For decades, Alberta's identity was completely intertwined with its oil industry.
The same thing could happen to B.C. and its real estate market, if the latest economic data from Statistics Canada is anything to go by.
A Thursday report showing gross domestic product (GDP) by industry in all provinces and territories provides one of the surest signs of how economies are faring across the Great White North.
It won't surprise many to see Alberta is suffering amid low oil prices.
What is fascinating, however, is when you compare Alberta's dependence on oil against B.C.'s reliance on real estate.
The graph above shows that B.C. actually became more dependent on real estate than Alberta was on oil and gas in 2015.
And while real estate in Vancouver is booming, much of that could be a reflection of how much oil prices dropped year over year.
Oil and gas went from representing over 26 per cent of Alberta's GDP in 2014, to around 18 per cent in 2015.
By contrast, real estate has grown as a portion of B.C.'s GDP almost every year since 2007. It went from over 15 per cent at that time to just over 18 per cent last year.
Condos tower over Vancouver's False Creek. (Photo: Yun Han Xu/Getty Images)
But just because real estate makes up such a strong segment of B.C.'s economy doesn't mean the sector is completely driven by buying and selling.

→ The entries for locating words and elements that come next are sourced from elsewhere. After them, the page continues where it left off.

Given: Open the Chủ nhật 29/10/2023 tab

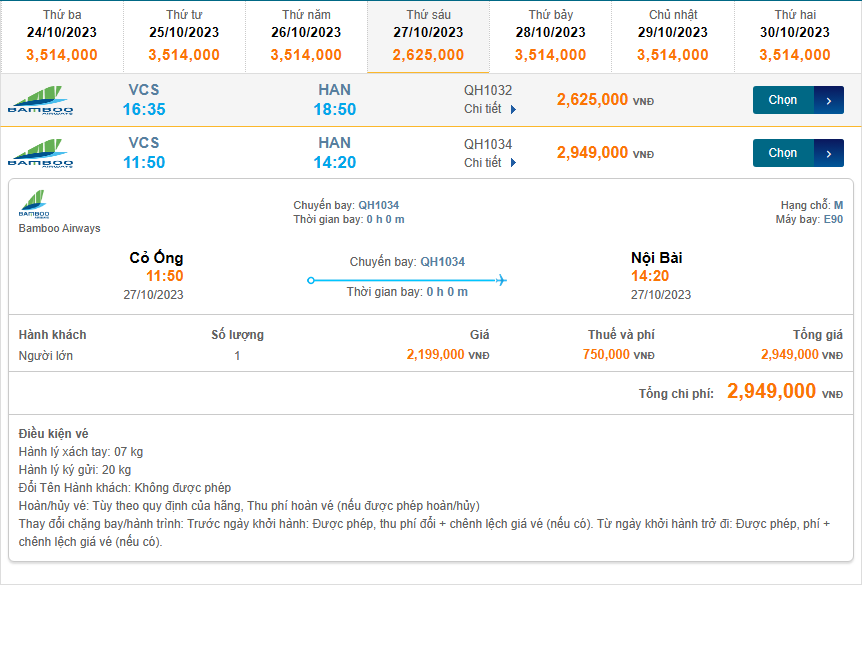Looking at the screenshot, I should pos(673,36).
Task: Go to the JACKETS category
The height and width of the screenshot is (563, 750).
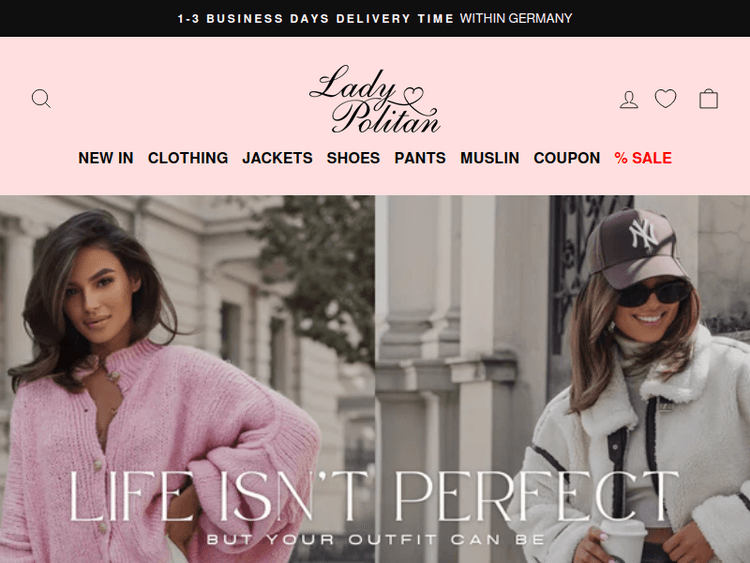Action: coord(277,158)

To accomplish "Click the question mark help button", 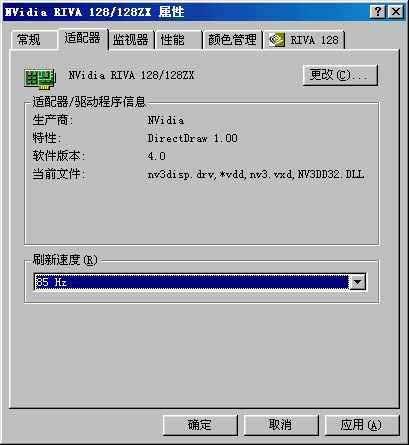I will 378,12.
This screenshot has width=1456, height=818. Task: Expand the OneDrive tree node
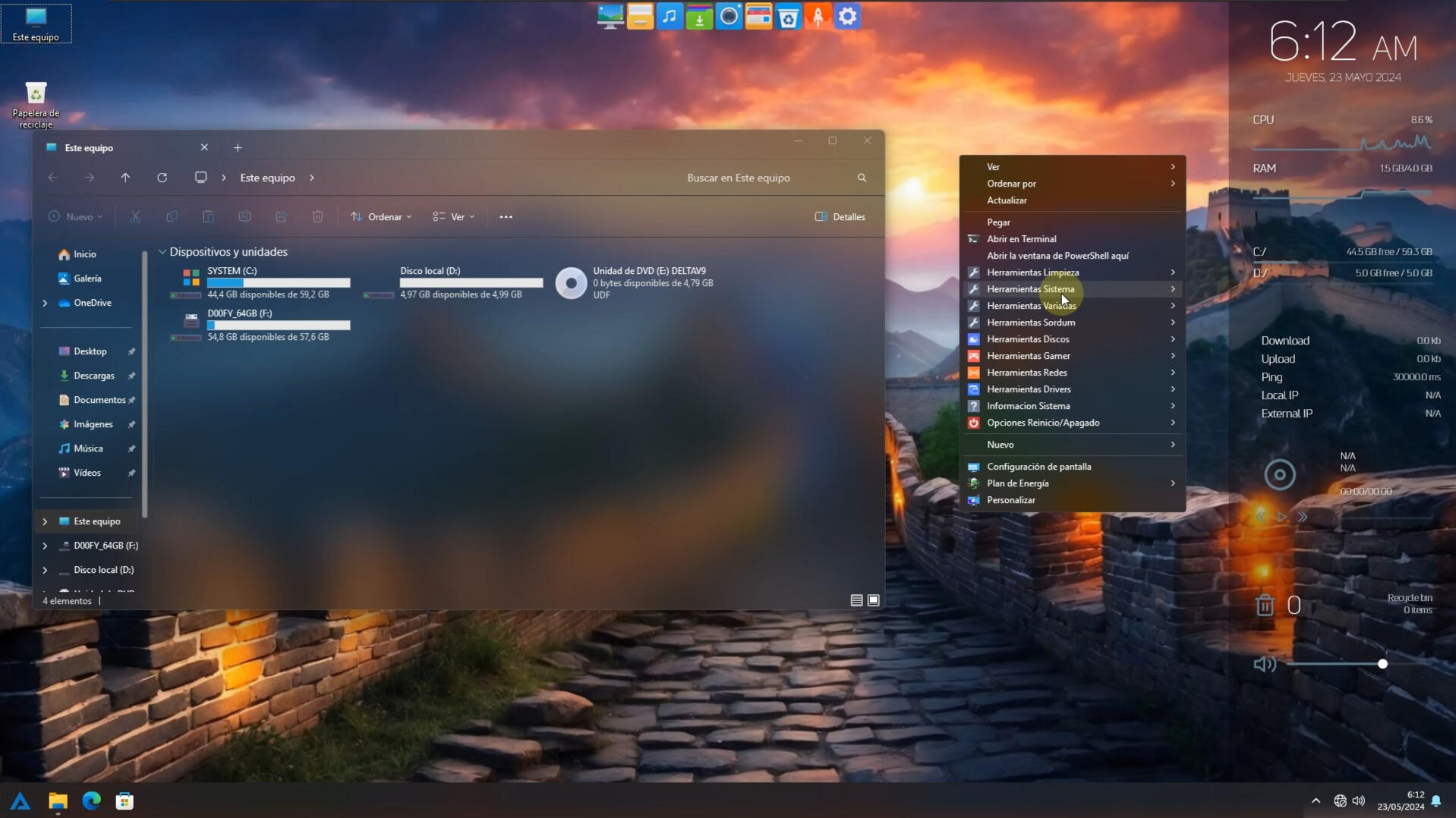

In fact, as University of Calgary economist Trevor Tombe noted on Twitter, much of the market leans on a concept known as "imputed rent" — an estimate of how much it would cost to rent out a property inhabited by its owners.
By living in units they could be renting out, owners are essentially paying themselves, he said.
Meanwhile, in central Canada, Ontario's GDP grew by 2.5 per cent year over year.
Maclean's reporter Jason Kirby noted that real estate (along with finance) essentially saved the province's economy even as manufacturing contracted.
And Alberta isn't the only province whose economy fell amid a drop in oil prices.
Yukon's GDP fell by 3.8 per cent — only 0.2 percentage points less than Alberta's did. StatsCan blamed the decrease on goods-producing industries falling by 21 per cent. It also noted the shutdown of a mine that produces lead, nickel, zinc and copper.
Meanwhile, Saskatchewan's GDP dropped by 1.4 per cent.
Construction there decreased by 19 per cent. This was blamed, in part, on lower oil prices, which "led to a significant drop in oil and gas engineering construction."